The creative harnessing of earth’s ecosystem services is the most energy efficient approach to air filtration and wastewater treatment. Biological systems provide an immediately attainable solution to ecological well-being, as no new technological advancements or breakthroughs are needed--terrestrial vegetation is a 400 million year old technology! Communities have been cultivating and harvesting bamboo plantations for hundreds of years, so there is plenty of intellectual capital available. The low cost of implementing Urban Bamboo Biofilters provides a solution for urban air and water remediation that is easily replicable in a broad diversity of disadvantaged and urban communities throughout the world, affected by point-source air contaminants. There are over 1000 species of bamboo from which climate tolerant species or species with specific qualities for end-use purposes can be selected.

How does your strategy and approach respond creatively and comprehensively to key issues?

Marisha Farnsworth and Brent Bucknum, both live and/or work in West Oakland. Marisha is a founder of The Natural Builders, a contracting company specializing in building with natural materials. Marisha has built with bamboo in the US, Mexico and Costa Rica, participated in the development of bamboo composite building materials, and taught classes in bamboo cultivation and construction through Merritt College, Solar Living Institute, New College of CA, and San Francisco Institute of Architecture.

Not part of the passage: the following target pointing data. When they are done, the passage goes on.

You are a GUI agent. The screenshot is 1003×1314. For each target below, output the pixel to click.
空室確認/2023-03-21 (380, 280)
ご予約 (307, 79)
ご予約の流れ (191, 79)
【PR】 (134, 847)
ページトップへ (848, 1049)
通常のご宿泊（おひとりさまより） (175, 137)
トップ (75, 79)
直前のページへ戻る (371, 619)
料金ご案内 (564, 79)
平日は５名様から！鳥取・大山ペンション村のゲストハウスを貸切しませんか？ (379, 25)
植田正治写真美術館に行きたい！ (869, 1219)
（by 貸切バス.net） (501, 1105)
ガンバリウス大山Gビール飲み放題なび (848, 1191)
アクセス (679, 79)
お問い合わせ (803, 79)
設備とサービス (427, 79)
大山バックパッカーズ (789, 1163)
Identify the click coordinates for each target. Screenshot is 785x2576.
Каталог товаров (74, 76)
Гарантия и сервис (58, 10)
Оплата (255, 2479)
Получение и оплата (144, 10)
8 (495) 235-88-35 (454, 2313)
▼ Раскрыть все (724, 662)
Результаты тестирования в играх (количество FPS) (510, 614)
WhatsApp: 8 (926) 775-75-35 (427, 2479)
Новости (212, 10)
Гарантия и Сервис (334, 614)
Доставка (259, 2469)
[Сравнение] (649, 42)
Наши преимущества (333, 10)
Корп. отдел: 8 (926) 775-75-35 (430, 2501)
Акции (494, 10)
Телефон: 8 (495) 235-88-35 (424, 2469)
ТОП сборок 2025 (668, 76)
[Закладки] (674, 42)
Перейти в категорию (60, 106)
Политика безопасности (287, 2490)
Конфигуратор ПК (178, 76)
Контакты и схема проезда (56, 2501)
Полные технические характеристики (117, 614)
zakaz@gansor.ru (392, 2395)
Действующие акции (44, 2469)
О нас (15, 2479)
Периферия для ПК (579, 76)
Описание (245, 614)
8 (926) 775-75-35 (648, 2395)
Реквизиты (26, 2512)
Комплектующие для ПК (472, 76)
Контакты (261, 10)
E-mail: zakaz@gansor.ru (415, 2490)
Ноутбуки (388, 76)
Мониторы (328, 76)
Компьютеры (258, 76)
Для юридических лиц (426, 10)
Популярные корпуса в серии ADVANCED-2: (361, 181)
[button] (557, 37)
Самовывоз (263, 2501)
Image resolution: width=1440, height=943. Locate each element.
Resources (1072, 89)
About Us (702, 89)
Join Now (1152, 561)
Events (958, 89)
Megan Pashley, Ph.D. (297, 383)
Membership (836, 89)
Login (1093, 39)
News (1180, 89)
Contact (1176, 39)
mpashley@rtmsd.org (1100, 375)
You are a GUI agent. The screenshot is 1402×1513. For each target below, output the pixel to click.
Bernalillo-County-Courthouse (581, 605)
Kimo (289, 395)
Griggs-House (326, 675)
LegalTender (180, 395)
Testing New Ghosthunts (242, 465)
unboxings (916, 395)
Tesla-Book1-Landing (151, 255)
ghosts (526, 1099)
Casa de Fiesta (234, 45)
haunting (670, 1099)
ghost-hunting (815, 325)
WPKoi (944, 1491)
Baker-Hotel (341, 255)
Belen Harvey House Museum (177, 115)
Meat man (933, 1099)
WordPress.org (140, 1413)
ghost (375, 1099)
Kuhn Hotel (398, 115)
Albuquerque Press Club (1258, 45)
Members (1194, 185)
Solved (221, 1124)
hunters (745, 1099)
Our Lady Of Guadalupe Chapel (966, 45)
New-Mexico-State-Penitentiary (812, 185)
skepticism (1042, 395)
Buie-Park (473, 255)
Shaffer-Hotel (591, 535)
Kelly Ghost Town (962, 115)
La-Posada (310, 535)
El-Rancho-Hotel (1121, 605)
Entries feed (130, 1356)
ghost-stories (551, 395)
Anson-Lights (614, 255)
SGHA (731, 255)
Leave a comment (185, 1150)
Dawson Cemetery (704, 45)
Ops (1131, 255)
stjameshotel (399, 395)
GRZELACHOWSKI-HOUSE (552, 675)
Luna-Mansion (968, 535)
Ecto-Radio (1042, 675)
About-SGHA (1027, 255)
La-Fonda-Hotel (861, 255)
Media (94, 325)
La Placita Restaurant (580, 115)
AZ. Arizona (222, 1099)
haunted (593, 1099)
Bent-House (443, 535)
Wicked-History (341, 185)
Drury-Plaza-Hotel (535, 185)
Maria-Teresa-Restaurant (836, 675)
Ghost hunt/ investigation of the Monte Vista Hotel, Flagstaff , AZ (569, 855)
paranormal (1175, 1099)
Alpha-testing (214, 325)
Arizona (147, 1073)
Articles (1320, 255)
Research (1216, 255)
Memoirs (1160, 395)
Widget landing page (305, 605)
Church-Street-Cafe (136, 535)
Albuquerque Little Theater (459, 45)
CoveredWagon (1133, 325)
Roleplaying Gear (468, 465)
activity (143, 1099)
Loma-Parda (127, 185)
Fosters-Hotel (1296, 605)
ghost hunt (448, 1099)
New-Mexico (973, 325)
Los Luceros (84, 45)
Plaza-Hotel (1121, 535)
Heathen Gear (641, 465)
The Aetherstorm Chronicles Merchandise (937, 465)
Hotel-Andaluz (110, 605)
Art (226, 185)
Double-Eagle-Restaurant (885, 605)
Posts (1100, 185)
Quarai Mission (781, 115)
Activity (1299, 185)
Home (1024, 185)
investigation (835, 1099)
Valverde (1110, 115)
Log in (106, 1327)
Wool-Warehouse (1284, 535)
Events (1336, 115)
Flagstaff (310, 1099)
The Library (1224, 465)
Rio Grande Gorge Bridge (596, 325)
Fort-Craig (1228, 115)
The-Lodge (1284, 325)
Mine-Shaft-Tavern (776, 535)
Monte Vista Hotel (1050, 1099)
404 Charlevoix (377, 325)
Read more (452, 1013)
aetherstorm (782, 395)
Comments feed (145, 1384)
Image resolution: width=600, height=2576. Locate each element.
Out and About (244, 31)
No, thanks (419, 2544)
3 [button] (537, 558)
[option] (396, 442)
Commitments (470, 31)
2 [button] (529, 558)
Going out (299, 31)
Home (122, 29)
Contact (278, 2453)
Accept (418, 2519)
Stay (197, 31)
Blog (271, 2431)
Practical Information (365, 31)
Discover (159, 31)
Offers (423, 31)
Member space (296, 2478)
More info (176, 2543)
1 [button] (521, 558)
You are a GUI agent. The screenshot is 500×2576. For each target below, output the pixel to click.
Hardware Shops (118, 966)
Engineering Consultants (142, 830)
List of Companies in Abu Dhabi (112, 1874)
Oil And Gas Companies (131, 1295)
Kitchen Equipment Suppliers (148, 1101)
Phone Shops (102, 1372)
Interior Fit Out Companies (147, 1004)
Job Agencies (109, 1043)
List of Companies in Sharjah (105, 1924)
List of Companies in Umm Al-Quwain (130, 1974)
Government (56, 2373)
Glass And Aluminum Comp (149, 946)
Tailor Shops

Brent runs the Hyphae Design Laboratory; a research and design firm dedicated to bridging the gap between innovative architecture and biological science. From 2005-2008, Brent served as Design Director for Rana Creek. Brent’s work includes the design of living roofs and walls, ecological landscapes, rainwater catchment, greywater systems and constructed wetlands. He has managed design budgets of 250k for construction projects up to 25 million. Notable projects include the California Academy of Sciences, and Transbay Terminal, and recently the Climate Clock, a 100-year monument to climate change.

The Urban Bamboo Biofilter Project is endorsed by: Green For All, Architecture for Humanity, Eco-City Builders, West Oakland Environmental Indicators Project, members of the West Oakland Commerce Association, members of BAAQMD.